Precise, non-destructive phenotyping of saffron during vegetative growth is critical for optimizing corm yield and accelerating breeding programs, yet systematic 3D measurements have remained elusive due to extreme morphological challenges: ultra-narrow leaves, severe mutual occlusion, and prostrate growth architecture. Traditional single-view imaging systems fail to resolve individual leaves under such conditions, limiting phenotypic analysis to whole-canopy descriptors.
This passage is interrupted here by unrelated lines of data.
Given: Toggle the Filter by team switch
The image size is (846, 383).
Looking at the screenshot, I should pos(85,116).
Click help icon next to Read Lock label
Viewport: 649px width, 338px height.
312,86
Here, we developed a specialized organ-level 3D phenotyping workflow specifically designed for narrow, overlapping leaves using a low-cost dual-camera rotary acquisition system integrated with open-source Structure-from-Motion Multi-View Stereo (SfM-MVS) reconstruction.

Results

The dual-perspective strategy reduces occlusion-induced errors by 75% compared to single-view approaches, enabling robust organ-level segmentation via a multi-constraint clustering strategy. Automated measurements of leaf length and width across five developmental stages demonstrate exceptional agreement with manual references (R2 > 0.94, MAPE < 6%), achieving accuracy benchmarks established for broad-leaved crops using commercial-grade hardware at 100 × lower cost. Systematic voxel sensitivity analysis across nine scales identified optimal preprocessing parameters (2 cm voxel size) balancing measurement precision with computational efficiency, addressing a critical reproducibility gap in plant phenotyping. Exploratory longitudinal tracking revealed that above-ground biomass was correlated with final corm yield (r = 0.68, P < 0.001), with mid-vegetative canopy volume also showing strong correlation (r = 0.52, P < 0.01), suggesting potential resource allocation trade-offs between vegetative expansion and storage organ development.

Conclusions

This work demonstrates that organ-level 3D phenotyping of narrow, overlapping leaves is achievable using low-cost imaging hardware and transparent methodological workflows. Complete documentation of algorithmic parameters and hardware specifications enables direct replication and adaptation to other narrow-leaved crops (wheat, rice, onion, leek), democratizing access to high-throughput phenotyping in resource-limited settings. The workflow advances plant phenomics by demonstrating that methodological transparency and cost-effectiveness need not compromise measurement precision, opening new avenues for phenotype-to-genotype mapping and predictive breeding in underutilized crops.